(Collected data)
-- Opening Marker --
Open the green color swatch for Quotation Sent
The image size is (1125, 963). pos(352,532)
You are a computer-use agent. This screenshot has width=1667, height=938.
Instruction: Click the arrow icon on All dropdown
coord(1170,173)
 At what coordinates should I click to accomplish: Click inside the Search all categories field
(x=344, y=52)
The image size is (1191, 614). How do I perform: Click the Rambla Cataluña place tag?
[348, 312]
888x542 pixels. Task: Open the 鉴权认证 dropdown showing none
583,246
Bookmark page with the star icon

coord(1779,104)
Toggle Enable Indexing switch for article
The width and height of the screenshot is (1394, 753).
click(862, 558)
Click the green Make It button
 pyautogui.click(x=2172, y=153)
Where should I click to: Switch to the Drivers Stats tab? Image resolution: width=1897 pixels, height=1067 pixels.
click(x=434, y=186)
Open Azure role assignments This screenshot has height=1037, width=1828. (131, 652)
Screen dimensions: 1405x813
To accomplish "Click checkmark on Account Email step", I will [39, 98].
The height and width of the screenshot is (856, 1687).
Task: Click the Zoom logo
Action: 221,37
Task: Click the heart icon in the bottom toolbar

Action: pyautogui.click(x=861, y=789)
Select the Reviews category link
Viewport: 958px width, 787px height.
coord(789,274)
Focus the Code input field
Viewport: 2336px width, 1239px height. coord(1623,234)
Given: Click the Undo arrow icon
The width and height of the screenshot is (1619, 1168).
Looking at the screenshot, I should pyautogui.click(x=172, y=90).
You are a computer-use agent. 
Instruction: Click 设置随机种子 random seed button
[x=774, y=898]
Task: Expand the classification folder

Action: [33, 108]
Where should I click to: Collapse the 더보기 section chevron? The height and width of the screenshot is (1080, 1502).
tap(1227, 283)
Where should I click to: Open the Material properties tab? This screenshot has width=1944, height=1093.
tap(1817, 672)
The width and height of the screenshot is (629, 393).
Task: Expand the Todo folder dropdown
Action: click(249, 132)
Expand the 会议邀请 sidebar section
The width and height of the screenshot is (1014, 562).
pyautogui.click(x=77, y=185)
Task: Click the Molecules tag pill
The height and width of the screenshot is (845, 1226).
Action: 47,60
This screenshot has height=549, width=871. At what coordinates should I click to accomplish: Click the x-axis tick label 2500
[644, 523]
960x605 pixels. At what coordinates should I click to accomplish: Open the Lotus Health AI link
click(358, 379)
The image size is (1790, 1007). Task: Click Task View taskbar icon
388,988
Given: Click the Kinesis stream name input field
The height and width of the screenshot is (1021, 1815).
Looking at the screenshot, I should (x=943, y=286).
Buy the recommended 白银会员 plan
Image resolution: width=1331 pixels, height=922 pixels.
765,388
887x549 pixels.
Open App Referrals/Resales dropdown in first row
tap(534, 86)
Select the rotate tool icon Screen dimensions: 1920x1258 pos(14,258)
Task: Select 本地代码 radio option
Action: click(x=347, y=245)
-- Closing Marker --
HOW TO COMPLETE THIS TASK:
Retype the data precisely.

YOUR RESPONSE:
Open the green color swatch for Quotation Sent
The image size is (1125, 963). pos(352,532)
You are a computer-use agent. This screenshot has width=1667, height=938.
Instruction: Click the arrow icon on All dropdown
coord(1170,173)
 At what coordinates should I click to accomplish: Click inside the Search all categories field
(x=344, y=52)
The image size is (1191, 614). How do I perform: Click the Rambla Cataluña place tag?
[348, 312]
888x542 pixels. Task: Open the 鉴权认证 dropdown showing none
583,246
Bookmark page with the star icon

coord(1779,104)
Toggle Enable Indexing switch for article
The width and height of the screenshot is (1394, 753).
click(862, 558)
Click the green Make It button
 pyautogui.click(x=2172, y=153)
Where should I click to: Switch to the Drivers Stats tab? Image resolution: width=1897 pixels, height=1067 pixels.
click(x=434, y=186)
Open Azure role assignments This screenshot has height=1037, width=1828. (131, 652)
Screen dimensions: 1405x813
To accomplish "Click checkmark on Account Email step", I will [39, 98].
The height and width of the screenshot is (856, 1687).
Task: Click the Zoom logo
Action: 221,37
Task: Click the heart icon in the bottom toolbar

Action: pyautogui.click(x=861, y=789)
Select the Reviews category link
Viewport: 958px width, 787px height.
coord(789,274)
Focus the Code input field
Viewport: 2336px width, 1239px height. coord(1623,234)
Given: Click the Undo arrow icon
The width and height of the screenshot is (1619, 1168).
Looking at the screenshot, I should pyautogui.click(x=172, y=90).
You are a computer-use agent. 
Instruction: Click 设置随机种子 random seed button
[x=774, y=898]
Task: Expand the classification folder

Action: [33, 108]
Where should I click to: Collapse the 더보기 section chevron? The height and width of the screenshot is (1080, 1502).
tap(1227, 283)
Where should I click to: Open the Material properties tab? This screenshot has width=1944, height=1093.
tap(1817, 672)
The width and height of the screenshot is (629, 393).
Task: Expand the Todo folder dropdown
Action: click(249, 132)
Expand the 会议邀请 sidebar section
The width and height of the screenshot is (1014, 562).
pyautogui.click(x=77, y=185)
Task: Click the Molecules tag pill
The height and width of the screenshot is (845, 1226).
Action: 47,60
This screenshot has height=549, width=871. At what coordinates should I click to accomplish: Click the x-axis tick label 2500
[644, 523]
960x605 pixels. At what coordinates should I click to accomplish: Open the Lotus Health AI link
click(358, 379)
The image size is (1790, 1007). Task: Click Task View taskbar icon
388,988
Given: Click the Kinesis stream name input field
The height and width of the screenshot is (1021, 1815).
Looking at the screenshot, I should (x=943, y=286).
Buy the recommended 白银会员 plan
Image resolution: width=1331 pixels, height=922 pixels.
765,388
887x549 pixels.
Open App Referrals/Resales dropdown in first row
tap(534, 86)
Select the rotate tool icon Screen dimensions: 1920x1258 pos(14,258)
Task: Select 本地代码 radio option
Action: click(x=347, y=245)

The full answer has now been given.